§ **Short exercise**: Copy out the article below on Range Rover thefts and insurance premiums in the UK, word for word and in full.

Rash of vehicle thefts in the UK has sent Range Rover insurance premiums spiralling

It may be with a touch of schadenfreude that many of us will take the news in the UK that owners of Range Rovers are having to pay higher insurance premiums. After all, one might think, if you can afford such a large, luxurious car then not only might you well enough expect to pay a higher premium, you can probably afford to do so, too.

However, in the UK, the Range Rover, and its various models and versions – Sport, Velar, Evoque – have become such a target for car thieves that the situation has become untenable. With many Range Rover owners, especially those in London, reporting renewal premiums of £25,000 (€29,000) or even more (yes, that’s for one year’s insurance cover) Land Rover itself was forced to step in.

According to the UK’s Driver and Vehicle Licencing Agency (DVLA) the Range Rover was the second-most stolen car last year, just behind the ever-popular Ford Fiesta. While many of those cars will have been stolen to order, and shipped whole to Africa, eastern Europe or beyond, many more will have been stolen and stripped for parts.

The Range Rover brand appears to be especially affected, in part because its cars are considered so desirable anyway, but also because holdups in the production chain have seen Land Rover landed with a 150,000-order backlog, many of which are for Range Rovers. That skewing of the supply-demand balance, along with a shortage of spare parts for repair, has seen a dramatic growth in the theft of these cars.


The thefts have seen Land Rover set up its own insurance arm, offering cover to those quoted outrageous figures for a premium or even refused a quote entirely.

A Land Rover UK spokesperson said: “Customers of luxury cars and other luxury items are experiencing an increase in thefts due to organised criminal activity in the UK. The desirability of our luxury vehicles, coupled with concerns around thefts, has recently led to challenges in obtaining insurance cover for some clients.

§ **Material**:
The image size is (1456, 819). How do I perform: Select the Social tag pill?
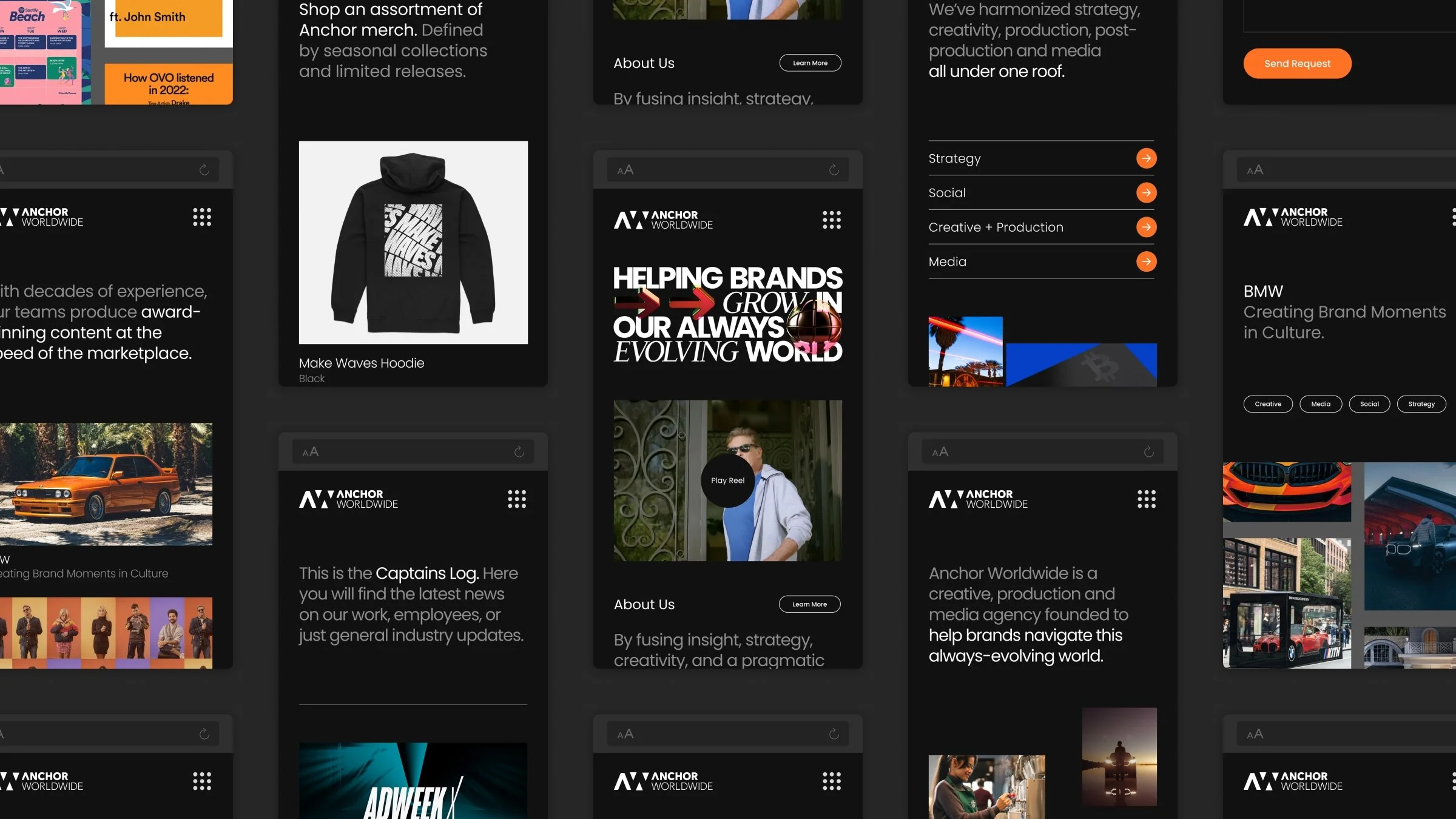(1369, 404)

§ **Task response**:
Rash of vehicle thefts in the UK has sent Range Rover insurance premiums spiralling

It may be with a touch of schadenfreude that many of us will take the news in the UK that owners of Range Rovers are having to pay higher insurance premiums. After all, one might think, if you can afford such a large, luxurious car then not only might you well enough expect to pay a higher premium, you can probably afford to do so, too.

However, in the UK, the Range Rover, and its various models and versions – Sport, Velar, Evoque – have become such a target for car thieves that the situation has become untenable. With many Range Rover owners, especially those in London, reporting renewal premiums of £25,000 (€29,000) or even more (yes, that’s for one year’s insurance cover) Land Rover itself was forced to step in.

According to the UK’s Driver and Vehicle Licencing Agency (DVLA) the Range Rover was the second-most stolen car last year, just behind the ever-popular Ford Fiesta. While many of those cars will have been stolen to order, and shipped whole to Africa, eastern Europe or beyond, many more will have been stolen and stripped for parts.

The Range Rover brand appears to be especially affected, in part because its cars are considered so desirable anyway, but also because holdups in the production chain have seen Land Rover landed with a 150,000-order backlog, many of which are for Range Rovers. That skewing of the supply-demand balance, along with a shortage of spare parts for repair, has seen a dramatic growth in the theft of these cars.


The thefts have seen Land Rover set up its own insurance arm, offering cover to those quoted outrageous figures for a premium or even refused a quote entirely.

A Land Rover UK spokesperson said: “Customers of luxury cars and other luxury items are experiencing an increase in thefts due to organised criminal activity in the UK. The desirability of our luxury vehicles, coupled with concerns around thefts, has recently led to challenges in obtaining insurance cover for some clients.